[start Source excerpt]

10.10.2008
Finally,
the announcement came at the time and place of his choosing,
when the world was least expecting it. It was just another
Tuesday in Bangalore, a normal, boring afternoon in which
players are expected to utter insipid nothings at a press
conference two days before the match. Sourav Ganguly spoke
about the pitch, the bowlers, the team’s strengths
and weaknesses, and when all mundane questions had been
addressed, he stopped the reporters for a final declaration.
"This
is my last series...Hopefully, I will go out on a winning
note," he said, hurrying away before he could be probed
further, more emotions running through him than his demeanor
revealed.
Eighteen
days before that, sitting in a coffee shop in Chandigarh
— where he had come to play the local J P Atray tournament
to escape the rains in Kolkata — he had calmly talked
about his desire to fight on after being overlooked for
the Irani Cup. "I’ll go, but not like this,"
he had said with a glint in his eyes. "This isn’t
the way it’s going to end."
In
his latest moment of crisis — and there have been
far too many over the last few years — Ganguly was
strong, and determined that when he quit, it would be as
a member of Team India.
Ganguly
has been called many names but has seldom been fully understood.
Lord Snooty. Prince of Kolkata. Divisive Force. God on the
off side. He twirled his shirt at Lord’s and silently
shed tears in Jamaica. He scored 144 in bouncy Brisbane,
and supposedly ran away from a green Nagpur. To the Cricket
world, the real Dada was a mystery.
In
an international career that spanned 16 years, with two
breaks from which he was never expected to recover, no Indian
cricketer has gone through all the gamut of emotions as
often and as publicly.
Last
Wednesday, on the day of his selection for the Australia
Test series, he had told this correspondent: "I don’t
know when I’ll quit. It’s not an easy decision,
but the day is not far away."
Throughout
his career, controversy was Ganguly’s constant companion.

[end Source excerpt]
[start Material]

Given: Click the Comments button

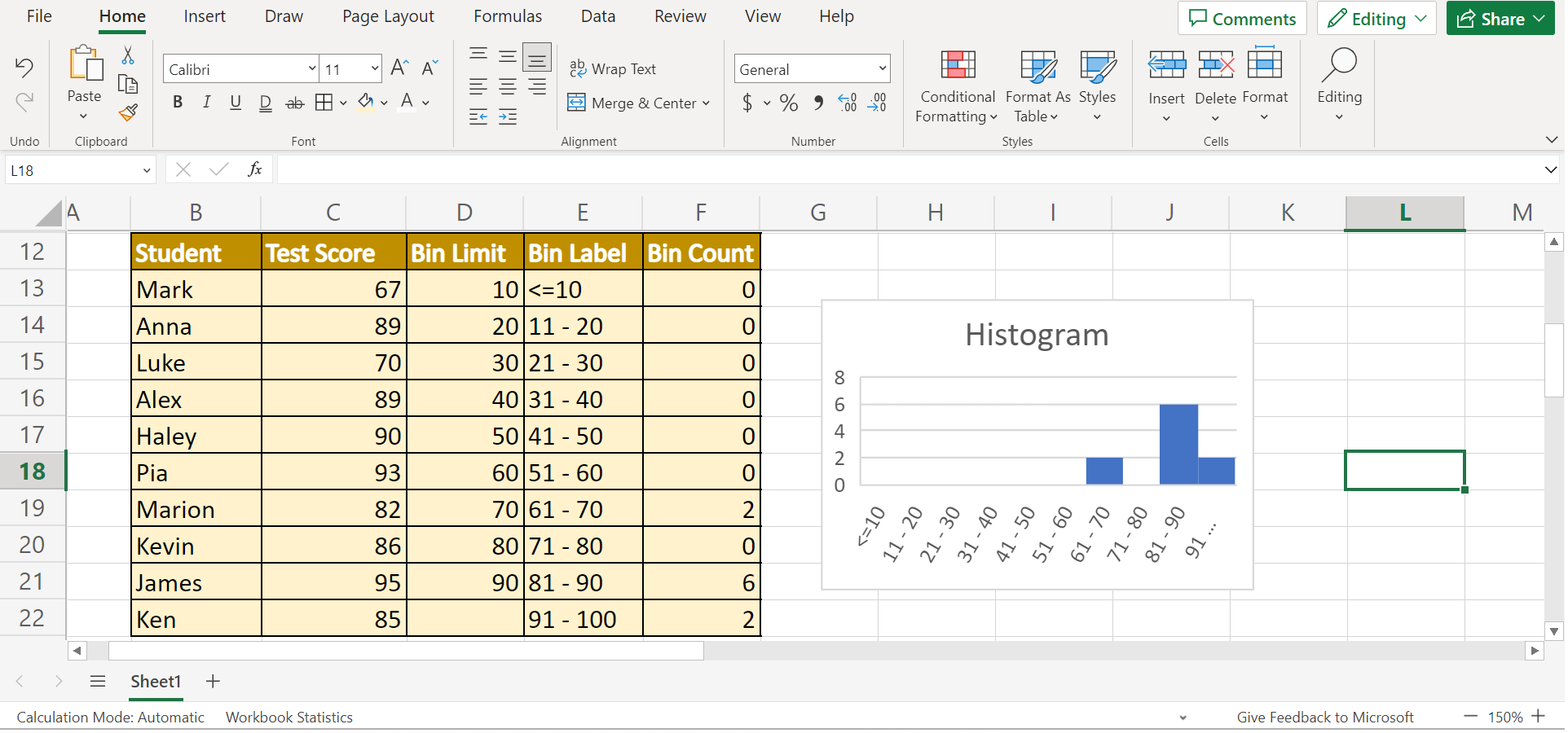Looking at the screenshot, I should click(1241, 19).
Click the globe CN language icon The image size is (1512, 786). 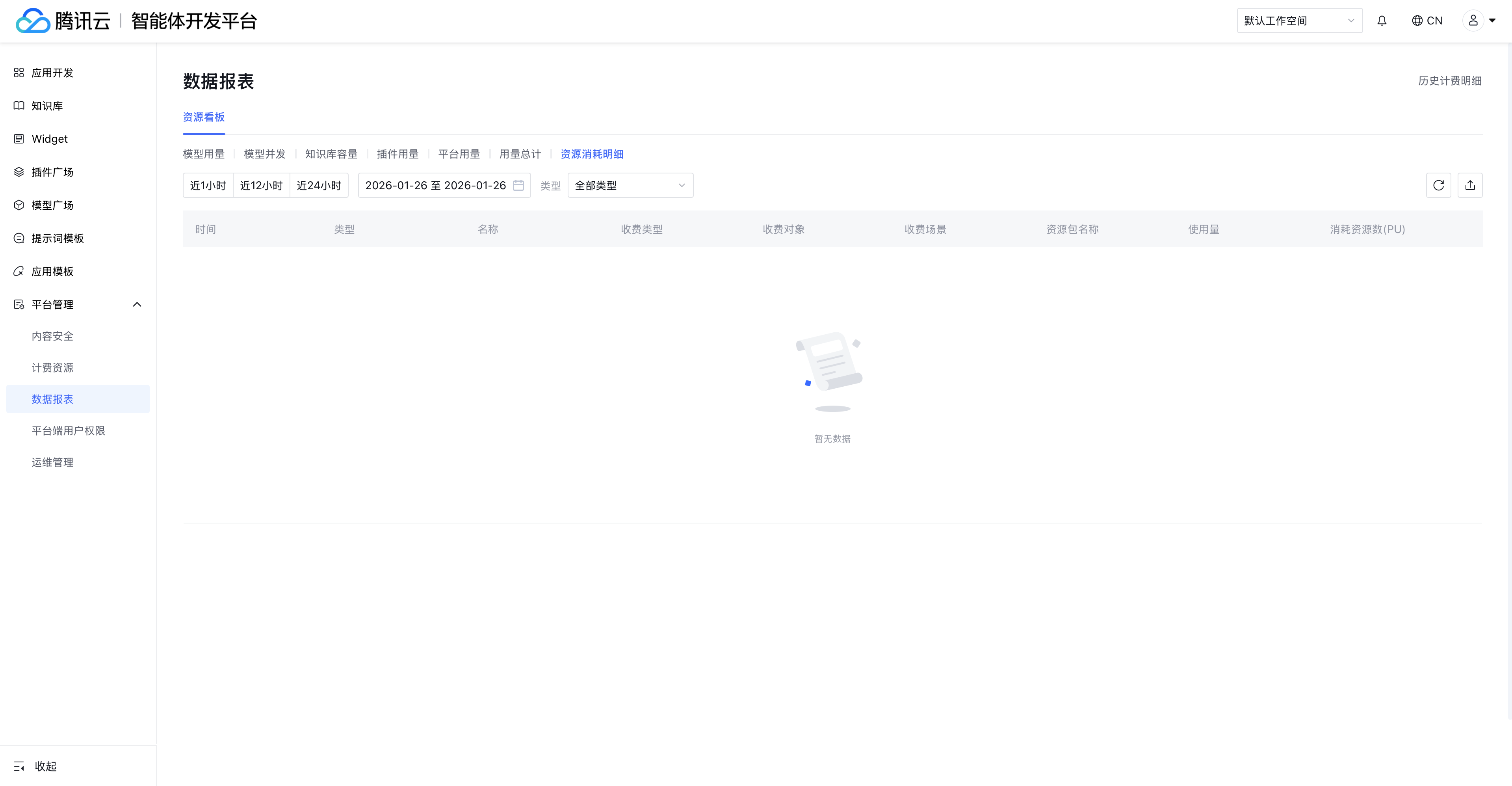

[end Material]

Given problem 1 - Using the article on Sourav Ganguly's retirement, write out the passage starting at "he had said" and ending at "been fully understood.".
Given problem 2 - In the article on Sourav Ganguly, why had he come to Chandigarh?
Given problem 3 -
Decide whether each statement agrees with the article on Sourav Ganguly. Answer yes or no, and quote the words of the article that settle it.
(a) Ganguly's international career spanned 16 years.
(b) Ganguly scored 144 in Nagpur.
(c) Ganguly had been overlooked for the Irani Cup.

Exercise solution 1 -
he had said with a glint in his eyes. "This isn’t
the way it’s going to end."
In
his latest moment of crisis — and there have been
far too many over the last few years — Ganguly was
strong, and determined that when he quit, it would be as
a member of Team India.
Ganguly
has been called many names but has seldom been fully understood.

Exercise solution 2 - He had come to play the local J P Atray tournament and to escape the rains in Kolkata.

Exercise solution 3 -
(a) Yes: "an international career that spanned 16 years"
(b) No: "He scored 144 in bouncy Brisbane"
(c) Yes: "after being overlooked for the Irani Cup"